Can anybody recommend a glazier local to torbay? I'm building a 5x3x2 viv for a trio of ackie monitors and all im missing is the glass. I need it supplied, cut to size and then smoothed so i can whack it straight in the viv. 

Can anybody recommend somewhere?


----------



## bigd_1 (May 31, 2011)

just go on google and put in glazier local to torbay


----------



## chrisf399 (Sep 20, 2014)

Hi I know this might sound daft but I have built 2 vivs and i use glass from Ikea. The ones that sit on top of the cabinets! They come in different sizes and are smooth on the edges, super stong plus cheap. £10 a for the small sheet .
They sit well in 6mm runners.... so if you had one near you then you could consider it.

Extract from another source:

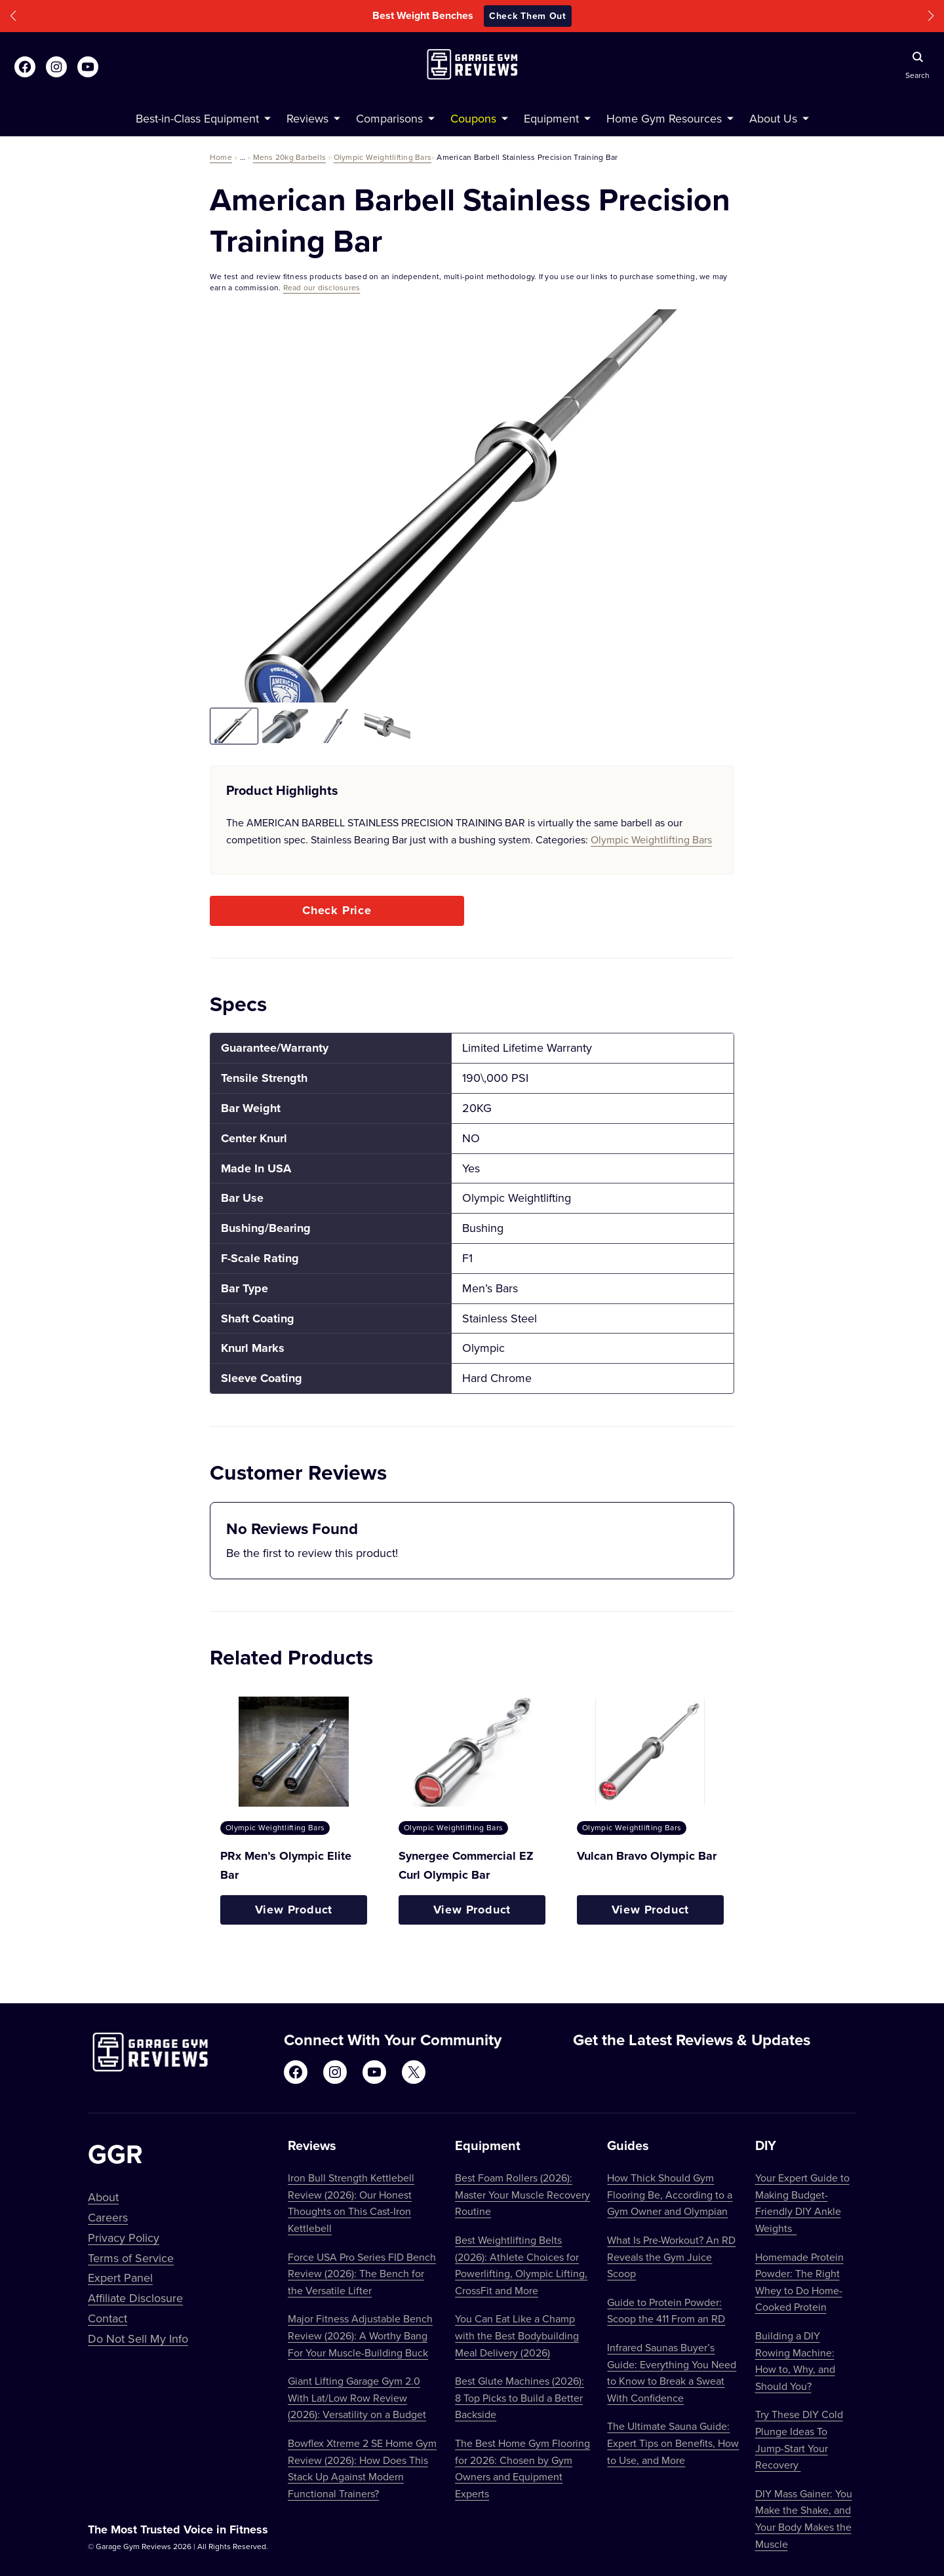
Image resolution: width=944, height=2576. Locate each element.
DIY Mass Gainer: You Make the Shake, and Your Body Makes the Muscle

Im about to build my third with two sheets of 5x2 for arboreal viv and it will cost me £40 all in.

Just a Idea!!


----------



## mitsi (Feb 1, 2012)

I get mine from our local double glazing place, safeseal, dirt cheap smooth edges and toughened, cost me 28 for 2 bits of 6mm toughened 3 n half ft long x 3ft wide.


----------



## SandraC (Jan 14, 2015)

You can try on www.vivspares.co.uk, my friend was building a vivarium and he managed to get lots of spare parts from there, really cheap.

Hope it helps


----------



## SandraC (Jan 14, 2015)

They supply toughened glass with polished edges


----------



## TrueBlue (Dec 15, 2011)

cheers 

I think ive found a cheap way... toughened glass shelves... come in 4mm and 6mm, smoothed edges and come in all sorts of measurements. waiting for an email back but looks like i may have sourced both vivarium doors for £20 each


----------



## TrueBlue (Dec 15, 2011)

SandraC said:


> You can try on www.vivspares.co.uk, my friend was building a vivarium and he managed to get lots of spare parts from there, really cheap.
> 
> Hope it helps


what a fantastic recommendation! thanks so much


----------



## Madseyden (Sep 17, 2008)

Brilliant site. Just ordered glass for 24x12x18 for under £40! Thanks!


----------